4

2.7K 376 41
                                    

Wali kelas menahanku. Katanya kelas MIPA 4 bukan lagi hunian layak. Aku digiring melalui koridor utama, melewati ruang guru. Ruangan baru itu bernama ruang BK--tempat di mana mimpi buruk anak-anak berandal berasal. Dan aku akan menetap di sana untuk sisa bulan, kiranya sampai hari kelulusan tiba.

"Kamu harus datang ke kelas saat mata pelajaran mau dimulai. Pas isoma langsung balik kemari, ya?"

Tidak kujawab obrolannya. Dengan siapa aku berbicara pun tak kutatap rupanya. Yang pasti ia polisi sekolah; si hakim yang merangkap sebagai guru dakwah alias guru BK.

Bokongku mendarat di sofa, AC menyala kencang, pewangi lavender yang bertengger di mulut AC bergoyang kencang. Demi apa pun, ini kelas impian. Aku bisa rebahan kalau mau atau streaming film (mengingat aku tahu kata sandi Wi-Fi sekolah), tapi tak kulakukan. Kepalang bodoh kalau tiba-tiba aku kepergok menonton Disney di kandang macan.

Tetapi hampir setengah hari tidak cukup banyak yang berlalu-lalang. Guru BK--yang jumlahnya memang pas-pasan--tidak terlalu menggubris. Mereka sibuk dengan berkas-berkas pelaku berandal; aku juga pusing akan rumus dasar logaritma yang tak kunjung menempel di otak. Kami terpisah oleh sekat kaca buram. Mereka tidak bisa melihat aku, pun sebaliknya--meski tak bisa kubohongi kuping ini mendengar cibiran halus yang kadang-kadang datang selentingan.

Orang-orang kelas juga tidak banyak mengganggu. Tidak ada waktu untuk repot-repot melabrakku. Sebagai siswi yang menyandang gelar sebagai anak bermasalah, tidak ada yang cukup berani menantangku. Aku pun tidak memancing genderang permusuhan.

Ketika jam pelajaran hendak dimulai, aku langsung duduk di bangku soloku seperti biasa (aku duduk sendirian, letaknya tepat di tengah-tengah). Sudut mataku menangkap bangku Camel yang ada di pojok depan sudah kosong melompong. Cuping hidung ini berkedut kegirangan mengetahui anak itu sudah diekspor ke luar kota.

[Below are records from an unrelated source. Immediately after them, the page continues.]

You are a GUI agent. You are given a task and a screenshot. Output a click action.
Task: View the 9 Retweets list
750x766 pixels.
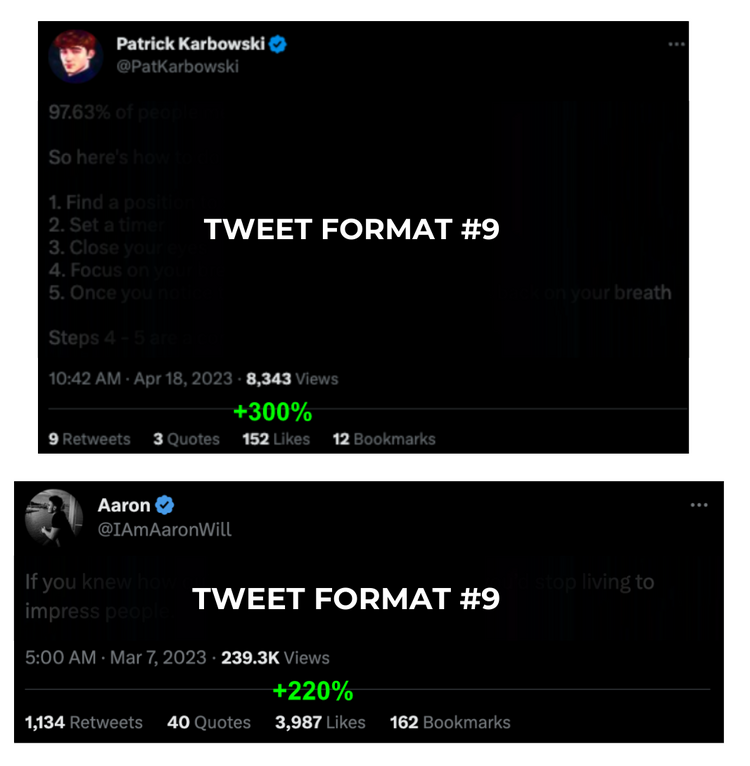(x=89, y=439)
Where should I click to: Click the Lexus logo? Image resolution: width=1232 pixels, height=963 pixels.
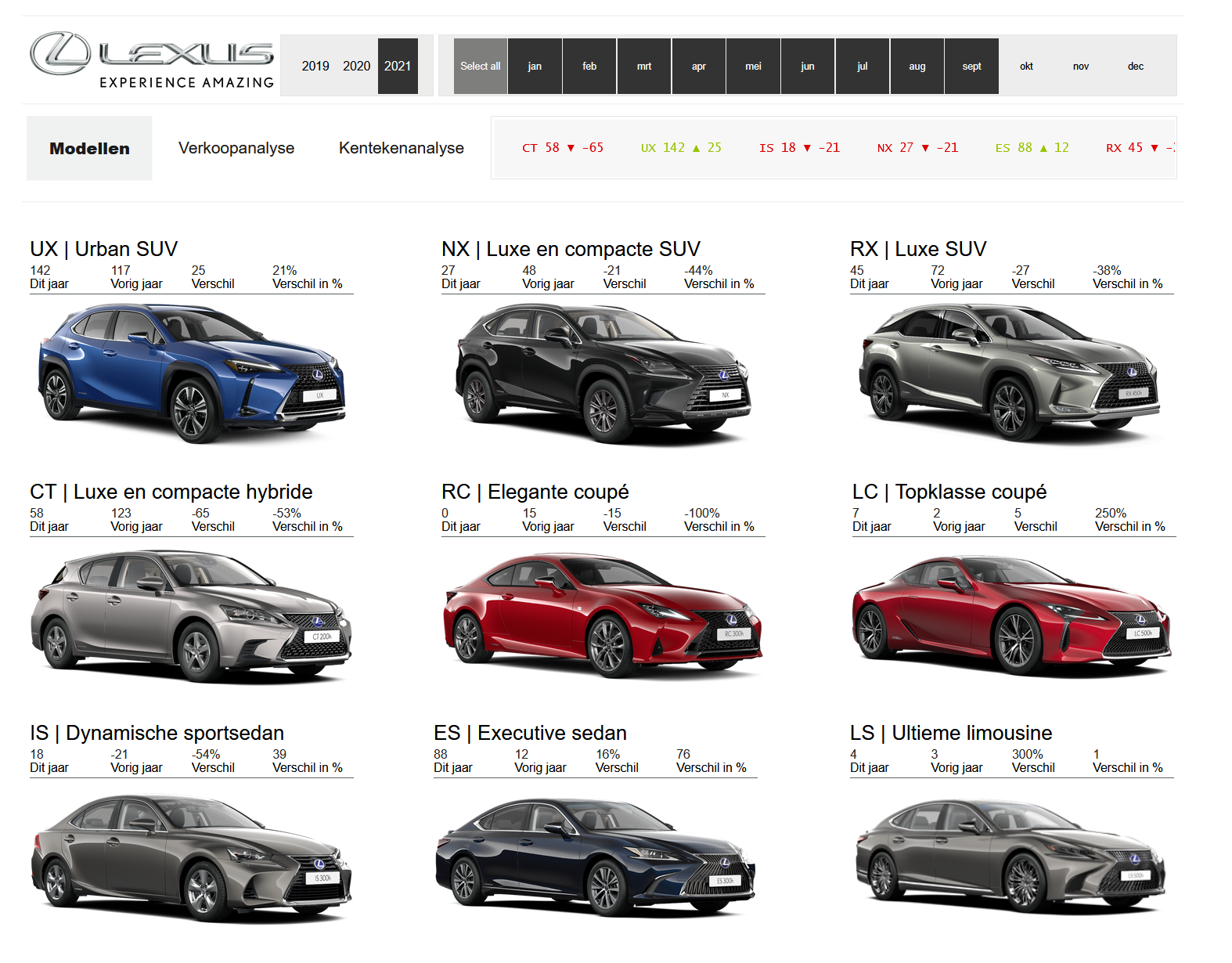[x=152, y=61]
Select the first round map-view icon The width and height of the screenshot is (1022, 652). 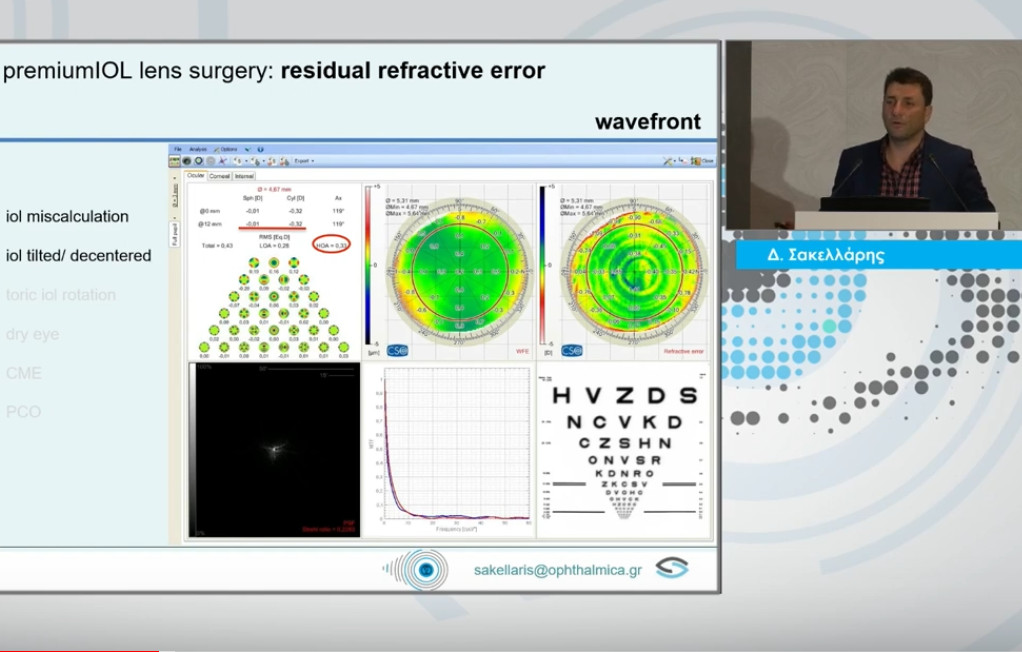coord(186,161)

Sisanya kudengar guru MTK menjelaskan trigonometri yang dicampur logaritma. Pelajarannya 90 menit hampir tanpa jeda. Guru itu berhenti hanya untuk minum saja. Mengingat ujian yang akan datang, tidak ada seorang pun mau bikin ulah denganku kalau-kalau hidungnya tidak mau patah (atau bisa saja yang lain tidak peduli padaku).

Begitu bel istirahat berbunyi, aku segera cabut ke kediaman baru. Di sana kuhabiskan bekal buatan Ibu yang dingin terkena tiupan angin AC. Setelah ayam goreng, terbitlah ayam suwir yang menjadi lauk utama bekal makan ini.

Setelah seminggu liburan, aku sangat senang bisa hidup dalam kedamaian--lebih-lebih Camel sudah hilang tak berbekas bagai kentut yang diterpa topan.

"Katanya Pak Muslim kamu mau dipindah ke ruang kurikulum, ternyata dipindah kemari."

Kebahagiaan kecilku meluntur secepat membalikkan telapak tangan.

"Kelas buat persiapan UN mau dimulai hari ini, loh, sehabis sekolah. Kamu langsung datang aja ke kelas, jadi jangan pulang dulu, ya!" Ia membawa buku yang menyerupai buku catatan utang, lengkap dengan pulpennya. "Bu Asmi bilang anak-anak kelas boleh mengajukan keringanan pembayaran. Semua anak di kelas udah kutanyakan, tinggal kamu aja. Jadi, gimana? Mau minta keringanan atau enggak dulu?"

Suwir ayam yang kukunyah jadi terasa dingin dan hambar.

"Kamu kalau mau minta keringanan nanti kukasih tahu persyaratannya apa saja. Sekarang udah enggak seribet tahun lalu, loh! Jadi gimana?"

Kututup bekalku yang menyisakan banyak sekali nasi dan suwir ayam. Bersama kotak buatan Ibu ini, aku kabur ke balkon.

Seharusnya orang-orang tahu kalau aturan diam-saja-saat-diajak-bicara itu maknanya ia tidak ingin diganggu. Tapi anak itu mengekoriku! Aku masih punya kesabaran sebenarnya, tapi sabarku cepat boros seperti gajian Ibu.